L’aura de Laura (ah ah) c’est un port de tête qui s’envole d’épaules impassibles, un pied posé doucement comme si tout était de velours, la pointe qui caresse l’asphalte et le talon long de 11 raisonnables centimètres d’aiguille en sortant des cours. Le regard au-dessus de l’horizon, le sourire monalisien, et l’œil qui dit de suite bonjour, bien sûr dans un reflet d’or.

On hésite à oser se retourner et donc on imagine un conte de fées. En fait Laura a toujours été comme cela, et avant tout sympa, la bonne copine disponible, brillante, elle était la meilleure, elle prêtait ses petits pulls moulants aux élèves de la classe, les profs les reconnaissaient, elle fut la première à passer son permis et à faire l’amie-taxi, et pour sortir le soir les autres parents avaient confiance en elle. Non pas parce qu’elle semblait raisonnable mais peut-être parce qu’elle rayonnait le bonheur, promis, retour avant minuit.
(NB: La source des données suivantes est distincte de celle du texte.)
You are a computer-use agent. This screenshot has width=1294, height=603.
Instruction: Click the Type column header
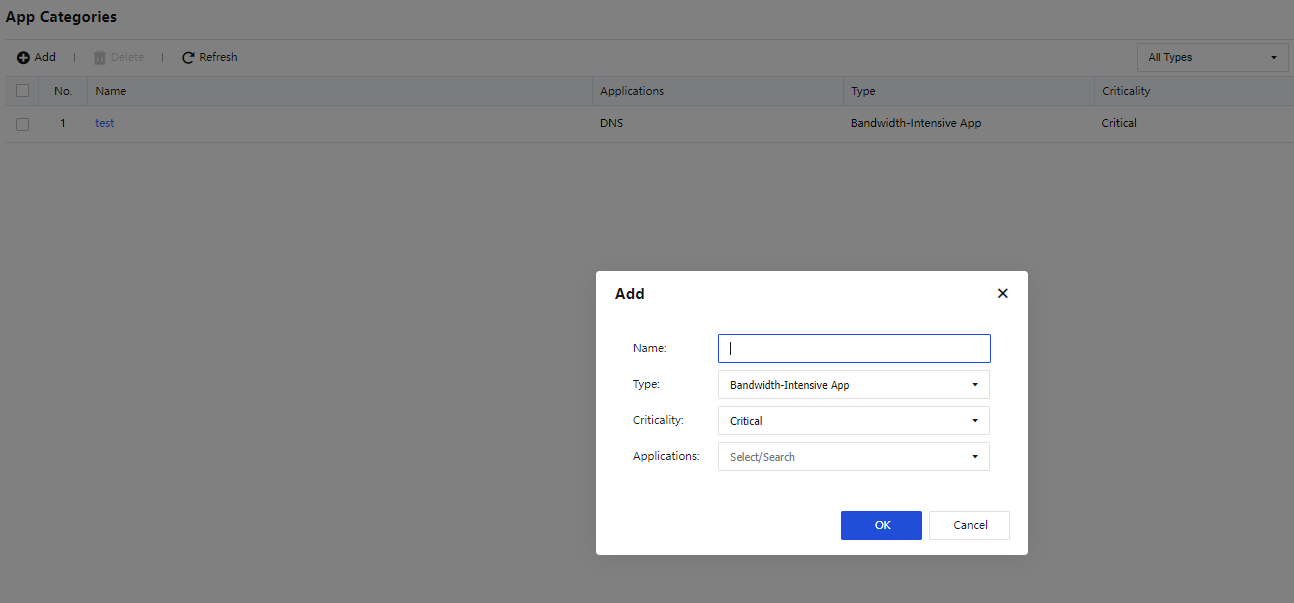[x=862, y=91]
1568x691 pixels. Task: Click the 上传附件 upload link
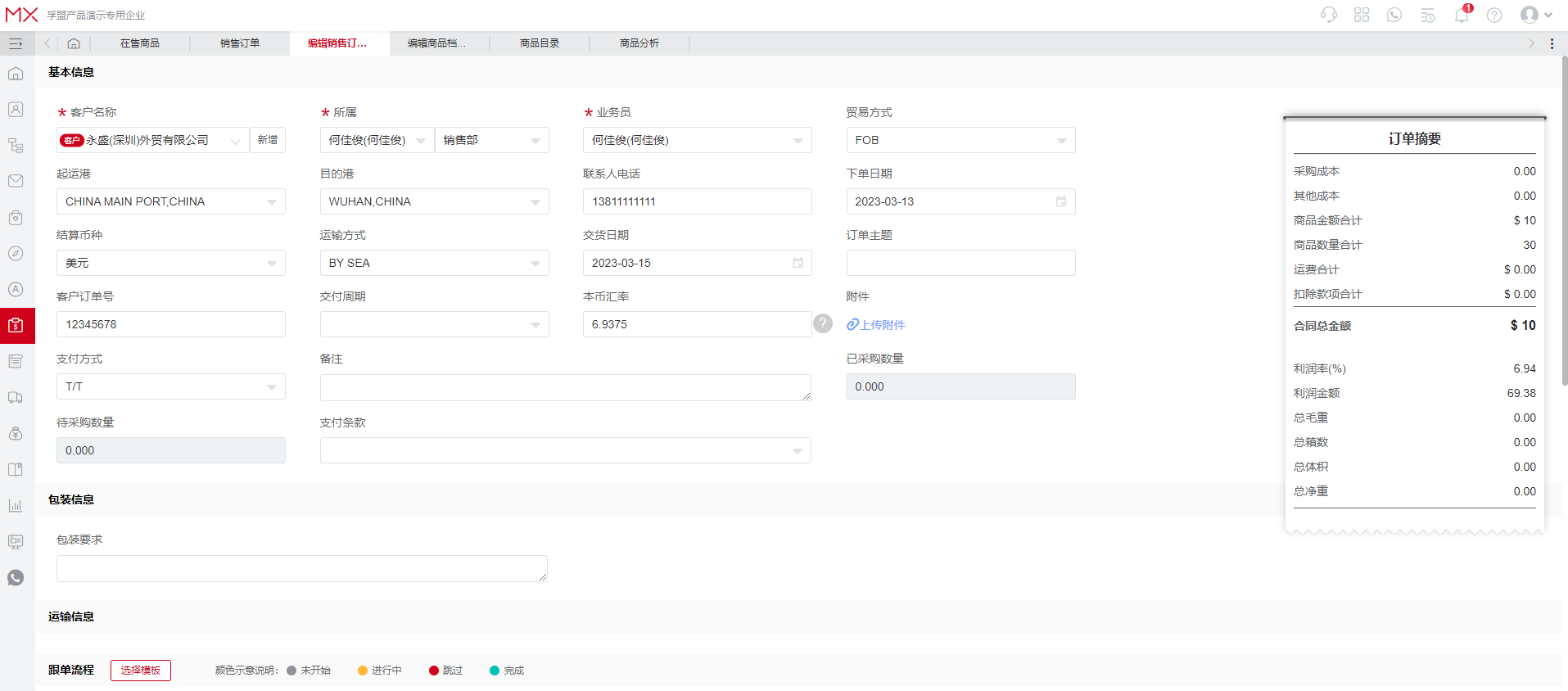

On se revoit donc quarante ans plus tard par hasard, tu n’as pas changé, on aurait envie de recommencer et de poser ses lèvres sur ses lèvres, elle a tout son temps, comme si elle vous attendait, là, devant un café au Brant, et son chemisier si blanc dans un si beau coton si lisse, à la coupe si épurée, laisse deviner une exécutive woman.

Aussi inéluctablement que naturellement, qu’est-ce que tu deviens, tu as des enfants, tu as vécu où, et ton métier, et les copines, tu en as revues ?

On reprend un expresso, je raconte un peu ma vie. Et toi ? Rien, tu sais, depuis le lycée j’ai toujours été très très seule…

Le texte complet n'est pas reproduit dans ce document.